As you can probably guess from my tone here, this little plan of mine ended badly. After having A___ help me get back in bed (and get the requisite cold wet cloth for my head – don’t laugh, it does work when I’m feeling “faint”, for lack of a better word*), I took some donnatal which has been sitting untouched in my drawer for the better part of a month. I’d rather not be taking but the current distribution problems with hyoscyamine have made my preference a moot point. The donnatal knocked me out pretty good. I slept for another two hours. This time, I woke up in less pain but feeling emotionally unwell.
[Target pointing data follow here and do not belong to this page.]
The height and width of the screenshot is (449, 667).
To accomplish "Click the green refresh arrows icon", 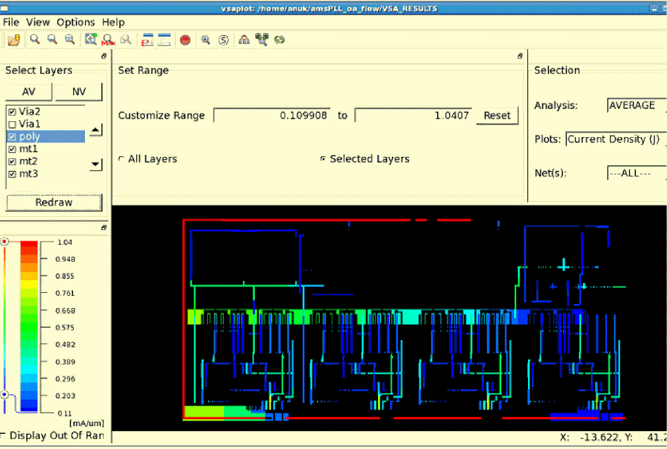I will (x=280, y=40).
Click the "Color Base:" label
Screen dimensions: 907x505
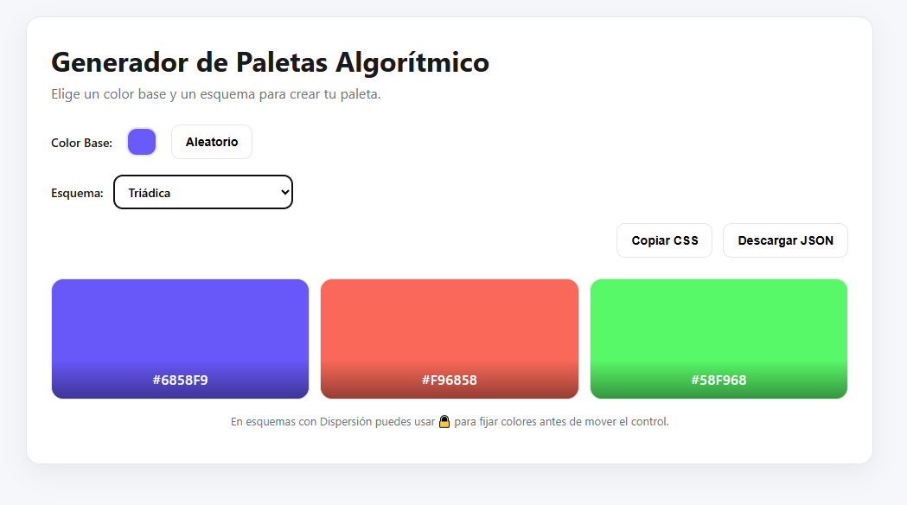(81, 143)
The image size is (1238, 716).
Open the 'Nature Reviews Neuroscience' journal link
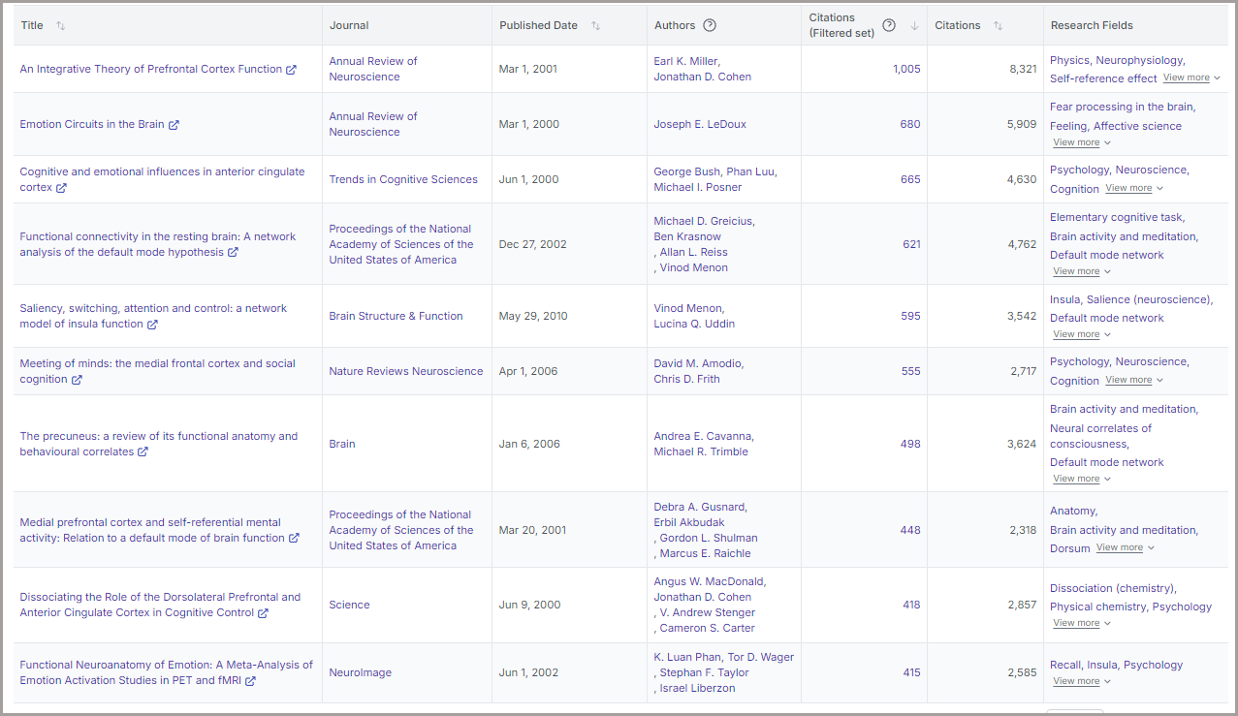point(405,371)
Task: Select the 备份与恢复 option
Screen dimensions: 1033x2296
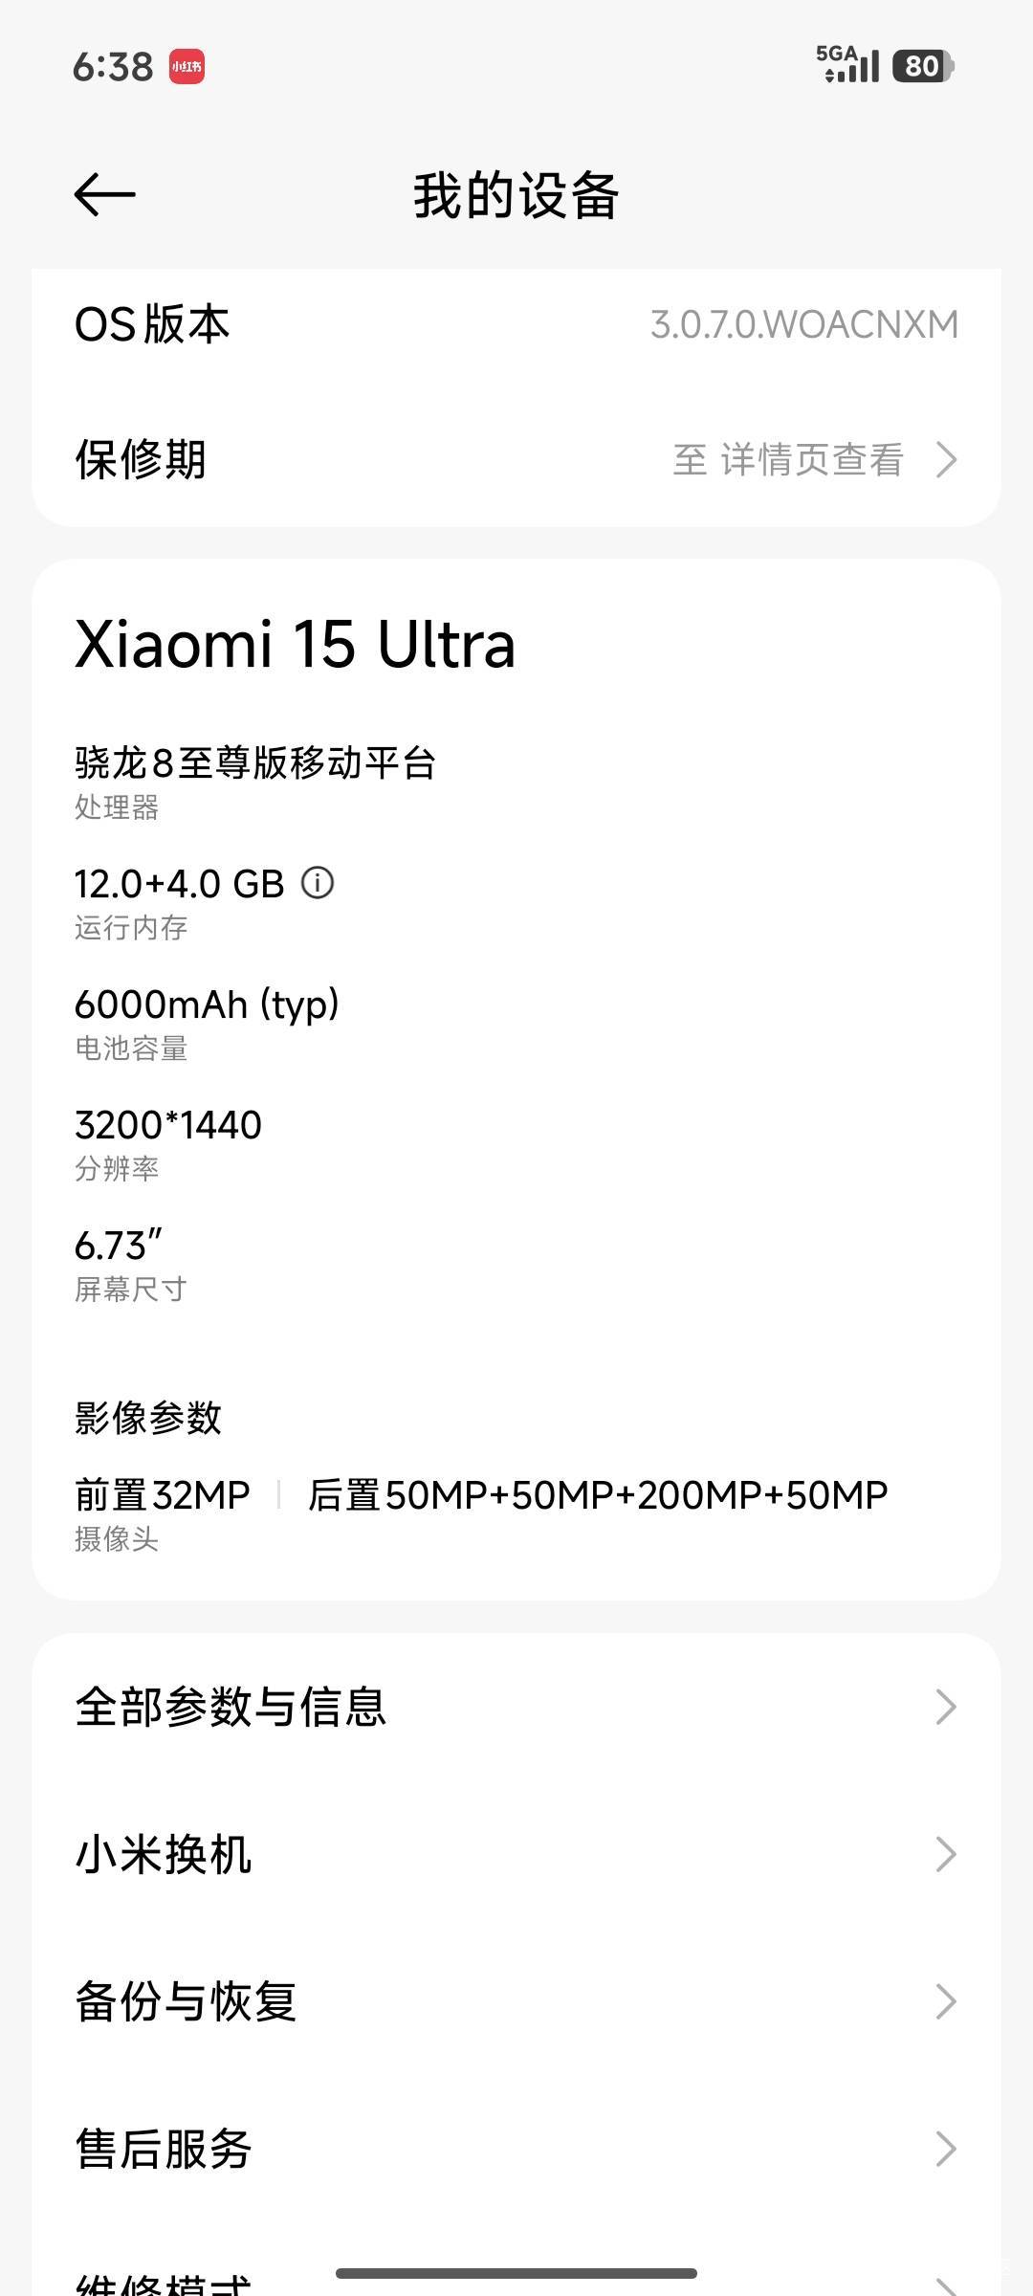Action: point(187,2001)
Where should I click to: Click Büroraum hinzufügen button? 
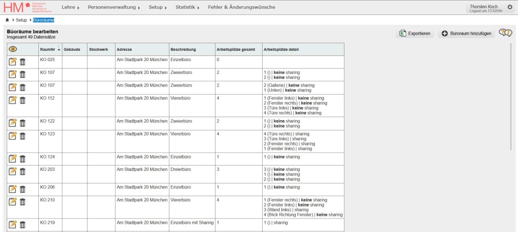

I’m frustrated and I feel less hopeful too. I couldn’t shake thinking that if this had been a work day, I’d be looking at a really shitty decision – call in and risk looking bad or go in and risk passing out (at a desk or – my personal least favorite – in a bathroom).

It’s situations like this morning’s pain crescendo which tend to push me to preemptively limit myself. I.e., feeling bad? Ok, so don’t get out of bed. Call it a “bad day” and try to take care of myself so I don’t turn one bad day into many. This attitude though, or maybe it’s more of a practice…how about “practitude”? This practitude is not without conflict. The conflict and attending negative feelings arise when I am faced with feeling the need to do what I believe (empirically) is best for me physically but which behaviors are considered by our social standards (and myths, and principles, etc) to be self-disabling. As much as I’d like to think I am a self made person, I cannot deny that it seems I have internalized some of the social bullshit about illness. Maybe, to cut myself some slack here, it’s not so much internalizing as it is simply awareness of these attitudes and how they will be applied to me. I have been (casually and not so casually) judged for engaging in preemptive “self-disabling” behaviors in the past and so maybe now I just have been conditioned to be hyper-aware of them.

I dunno. I’m thinking it’s more the former, the internalization thing. I think this is more plausible and one reason I believe this is that I wasn’t always a chronically sick person. I wasn’t always as limited as I have been in the last 6 years and so this means I was in fact one of the people who probably judged others. Let’s see….have I? Hard to know. The lens of the present quite reliably distorts attempts to get a view of the past.

Well it’s something to think about anyway. How to deal with my conflict has lead me to some research. I just ran across a paper called “Health Psychology: Psychological Adjustment to Chronic Disease” (Stanton, Revenson, and Tennen 2007) where some aspects of the struggle I’m talking about was summed up quite nicely.

Adjustment is most commonly defined as the presence or absence of diagnosed psychological disorder, psychological symptoms, or negative mood.

Unbalanced attention to positive adjustment can also have untoward consequences. The expectation of the unfailingly “strong” patient permits the ill person little latitude for having a bad day (or a bad year). Presenting a positive face may become prescriptive, so that one falls prey to the “tyranny of positive thinking” (Holland & Lewis 2000, p. 14) or the notion that any distress or negative thinking will exacerbate chronic disease.

* = I’d like a better word since “faint” doesn’t distinguish between that shitty but rather benign low blood pressure moment upon standing and that sweat drenched, gagging, nightmarish feeling thing that happens when I am going under completely.